I grew up in Sweden and moved to the UK in 1995, following my heart, as I had fallen in love with an Englishman, John. We live in a small village in Hampshire with our two teenage sons. We met when we were both working for IBM – I spent 30 years working in IT as a technical leader, providing technical support and managing technical support groups. 

People might assume I have left my technical background behind and ‘unleashed’ my creative side, but I actually think that in my role at IBM I was constantly having to be creative with my problem-solving … and working with glass is incredibly technical! So perhaps I like having a balance between being technical and creative, and I do thoroughly enjoy following design processes and working with clients to realise their vision.

I have always loved glass – in Sweden, blown glass ornaments were always extremely popular – but it was when I was pregnant and on maternity leave with my second son that I started to ‘play around’ with glass and glass fusing – a friend had been doing a course on stained glass and I decided to buy myself a little starter kiln, just 12x12cm, and to have a bit of fun with some of her offcuts. Well, that was it, I loved it and I have never looked back … and that little kiln is still going strong, although it has been joined by two rather bigger ones to suit the range and size of pieces that I work on now.

Much of my glass work takes inspiration from my childhood and young adulthood on the West Coast of Sweden, from roaring seascapes and plentiful marine life to the World Heritage site of Tanum and its fantastic rock carvings. I find it interesting how my Swedish upbringing and surroundings express themselves in my art, looking back to childhood memories, but that it is also influenced by current experiences and the beautiful Hampshire countryside around me.
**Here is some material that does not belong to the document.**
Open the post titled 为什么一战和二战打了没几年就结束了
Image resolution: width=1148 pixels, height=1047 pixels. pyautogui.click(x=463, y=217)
My background in the corporate world means I am used to working on projects and specifications and I am very client-focused – so I work in a structured manner, keeping you updated on the progress as well as keeping to deadlines! For larger items such as splashbacks or shower walls I generally suggest doing a 30x30cm ‘test tile’ first so that you really see what the final piece will look like. And, for some projects, it is a good idea to create a mood board, to see what will work best where the piece will be going and – for an indoor space – with the existing furnishings and décor, as well as understanding where the light, both natural and electric, comes into the room. I really enjoy working with people and seeing how my glass art can reflect (excuse the pun!) their personality and style.